Quett Masire was out of town attending a
conference in Tanzania, and there was no way to contact him. When he returned, four days
later, Heavenly did what she’d promised. Several days after that, she received a
communication that Vice President Masire had spoken with the chief of police and after
reading the file on Isaac determined that there’d been insufficient evidence to
warrant a deportation. The office of the vice president would send an official all-clear
to the South African government and ask immigration authorities to grant Isaac political
asylum. Alice knew she wasn’t supposed to call Hendrik, but she did anyway. She
was beyond herself with joy, and he was cautiously optimistic.

But there ensued a holdup on the South
African side. The deputy minister of correctional services needed to confer with the
minister, who had gone on vacation. No one could say when he’d return. Another
week went by.

“Tell me this is a bad dream,”
Alice said when Hendrik told her the news. “Isaac could die because some fat
minister is sunning himself in Zanzibar.”

“I’ll make another inquiry
tomorrow,” Hendrik said. “It’s all I can do.”

Three nights later, he called. “I have
good news. He says he’ll free Isaac. I’m told he’s to be driven to the
border next Tuesday. I’m not allowed to see him. That probably means he’s in
bad shape. They don’t like showing their handiwork. You should probably arrange a
hospital bed.

“Things could still go wrong. You
could wait all day at the border and go back home without him. He might not even be
alive.”

“Why do you say that?”

“This sort of thing happens. Officials
clear a person, and he dies before he’s released. They blame it on mental
instability. I’ll be sending you duplicate documents. I want you to have a copy,
just in case. Normally, the guards carry only the one set, but I don’t want to
take any chances. I bribed an office clerk. He could lose his job.” He left it
unsaid that something equally bad, or worse, could happen to him.

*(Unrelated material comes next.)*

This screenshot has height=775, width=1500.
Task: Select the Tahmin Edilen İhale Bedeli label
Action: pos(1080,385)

“I’ve found someone traveling up
to Gaborone the day after tomorrow. He’ll carry the papers. He’s quite high
ranking, so he shouldn’t get stopped. Where can he find you?”

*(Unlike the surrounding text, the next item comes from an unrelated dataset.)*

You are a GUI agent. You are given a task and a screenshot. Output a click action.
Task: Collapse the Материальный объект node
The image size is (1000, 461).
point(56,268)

“At the Ministry of Local Government
and Lands.”

“His name is Diederik
Devalk.”

“D-e-v-a-l-k?”

“Correct. He has a meeting at eleven
at the Ministry of Finance. I don’t know when to tell you to expect him, before or
after that.”

She told him she’d be in her office
all day. “How is your wife, Hendrik?”

“A little better today. The news has
brightened us both.”

Devalk turned up at quarter past ten. He
was charming: an impeccably fitted gray suit, head held high, dark eyes, pale skin,
longish dark hair, combed back, long fingers that grasped hers in a cool handshake. He
passed her a large envelope, which she slid into her desk. The state of her cinder-block
office embarrassed her. She found him a cup of tea and a biscuit.

His accent was South African, but it had a
touch of British in it. She was fascinated by a small stain on the sleeve of his gray
suit. It so much didn’t belong there. He asked her nothing about her involvement
with Isaac. She was grateful. She asked him about his journey, whether he lived in
Johannesburg, what his work involved. Yes, Jo’burg was his home. He worked for the
government, and also closely with the diamond industry, principally De Beers.

His face bore the ravages of his
powerbroking role between the diamond industry and the South African government, but
still, she liked him, the boy in him close enough to the surface to be seen. She
imagined him getting out of bed in the morning, mussed from
sleep,
grumpy, before he donned his public self. When he took his leave, their eyes met, and
hers unaccountably welled up. He held her hand a little longer than necessary. Since Ian
had died, she’d felt nothing for any man and hardly recognized the brief flicker
Devalk inspired. After he’d gone, she opened the envelope he’d left.
Foolscap-sized sheets of paper, government seals, densely written Afrikaans. The only
thing she recognized was the name, Isaac Muthethe. All afternoon, she kept opening the
drawer and sliding it closed again, making sure the envelope was there. She skipped
lunch. She hardly dared go to the bathroom.